Convert the records from the line containing "Click the eraser clear icon" down to the line containing "Looking at the screenshot, I should pos(1037,382).", both included, into a JSON list of strings with one string per line and blank lines omitted.

== Material for this exercise

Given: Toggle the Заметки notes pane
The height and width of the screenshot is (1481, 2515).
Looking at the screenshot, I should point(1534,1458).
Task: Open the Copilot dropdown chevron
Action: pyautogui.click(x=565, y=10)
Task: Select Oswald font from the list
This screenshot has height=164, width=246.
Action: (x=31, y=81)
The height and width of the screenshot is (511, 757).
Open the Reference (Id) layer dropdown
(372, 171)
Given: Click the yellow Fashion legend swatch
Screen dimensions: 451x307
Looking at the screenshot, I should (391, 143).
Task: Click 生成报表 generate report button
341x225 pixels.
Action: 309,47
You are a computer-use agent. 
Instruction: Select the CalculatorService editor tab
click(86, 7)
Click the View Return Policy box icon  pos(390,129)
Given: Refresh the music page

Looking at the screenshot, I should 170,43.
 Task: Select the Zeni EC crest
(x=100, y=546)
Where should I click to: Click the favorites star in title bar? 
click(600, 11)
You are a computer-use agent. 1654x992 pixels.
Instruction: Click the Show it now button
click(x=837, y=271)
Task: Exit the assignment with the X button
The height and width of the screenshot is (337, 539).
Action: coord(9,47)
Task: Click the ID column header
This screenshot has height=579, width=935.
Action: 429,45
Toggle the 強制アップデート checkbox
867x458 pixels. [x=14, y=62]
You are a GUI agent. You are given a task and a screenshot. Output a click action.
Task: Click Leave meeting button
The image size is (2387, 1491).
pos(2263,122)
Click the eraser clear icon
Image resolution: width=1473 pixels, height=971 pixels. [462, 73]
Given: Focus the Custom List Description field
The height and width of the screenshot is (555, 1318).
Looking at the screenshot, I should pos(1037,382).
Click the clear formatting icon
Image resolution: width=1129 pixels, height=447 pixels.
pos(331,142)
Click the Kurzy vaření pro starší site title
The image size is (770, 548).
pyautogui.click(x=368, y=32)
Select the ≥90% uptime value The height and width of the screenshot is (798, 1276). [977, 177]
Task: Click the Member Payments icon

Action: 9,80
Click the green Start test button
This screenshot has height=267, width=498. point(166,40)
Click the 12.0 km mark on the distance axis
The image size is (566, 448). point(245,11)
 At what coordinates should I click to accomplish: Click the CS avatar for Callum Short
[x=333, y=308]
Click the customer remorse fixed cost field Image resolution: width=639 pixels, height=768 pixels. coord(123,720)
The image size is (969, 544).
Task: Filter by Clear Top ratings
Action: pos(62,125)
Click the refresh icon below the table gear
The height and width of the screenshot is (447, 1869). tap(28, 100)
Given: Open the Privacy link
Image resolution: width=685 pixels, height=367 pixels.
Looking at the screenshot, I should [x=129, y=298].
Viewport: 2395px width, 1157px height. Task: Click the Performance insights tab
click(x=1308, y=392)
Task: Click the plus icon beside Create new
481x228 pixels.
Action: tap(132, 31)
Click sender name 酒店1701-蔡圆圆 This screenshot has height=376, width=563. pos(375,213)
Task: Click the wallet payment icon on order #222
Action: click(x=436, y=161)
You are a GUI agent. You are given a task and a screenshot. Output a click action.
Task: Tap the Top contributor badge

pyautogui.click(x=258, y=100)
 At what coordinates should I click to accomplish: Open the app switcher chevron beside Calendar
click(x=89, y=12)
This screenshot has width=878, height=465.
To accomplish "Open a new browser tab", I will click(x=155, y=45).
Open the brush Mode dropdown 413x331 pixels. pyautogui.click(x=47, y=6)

====

| Solution to this problem |
[
  "Click the eraser clear icon",
  "Image resolution: width=1473 pixels, height=971 pixels. [462, 73]",
  "Given: Focus the Custom List Description field",
  "The height and width of the screenshot is (555, 1318).",
  "Looking at the screenshot, I should pos(1037,382)."
]